EGU21-16494
https://doi.org/10.5194/egusphere-egu21-16494
EGU General Assembly 2021
© Author(s) 2021. This work is distributed under
the Creative Commons Attribution 4.0 License.

Transboundary human-water systems

Jing Wei and Amin Elshorbagy
Jing Wei and Amin Elshorbagy
  • Department of Hydraulic Engineering, Tsinghua University, Beijing, China, weijing2017@mail.tsinghua.edu.cn

Transboundary rivers flow across political boundaries, requiring riparian countries to share a complex network of environmental, economic, political, social and security interdependencies. Transboundary river fluctuates in both space and time, and have multiple and conflicting demands on its uses, which have often resulted in tensions between riparian countries. Conflict and cooperation is thus an emergent phenomena of this co-evolved human-water systems.

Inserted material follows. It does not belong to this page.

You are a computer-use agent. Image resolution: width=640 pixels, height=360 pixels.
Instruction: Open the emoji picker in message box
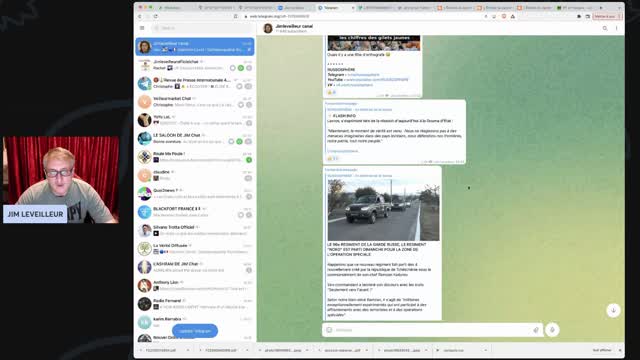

The choice of cooperative or conflictive behaviours from riparian countries is not only related to the nature of the water issue itself, but it attains more to the political, cultural, institutional, and socioeconomic conditions of the upstream and downstream countries involved. Understanding of the feedback mechanism is thus needed to be able to develop the understanding of how different actors cake to cooperation of conflict and knowledge to manage it effectively. As part of Panta Rhei Synthesis book, this study provides case study of transboundary human-water system by reviewing knowledge of conflict and cooperation dynamic from various disciplines, existing models and frameworks developed.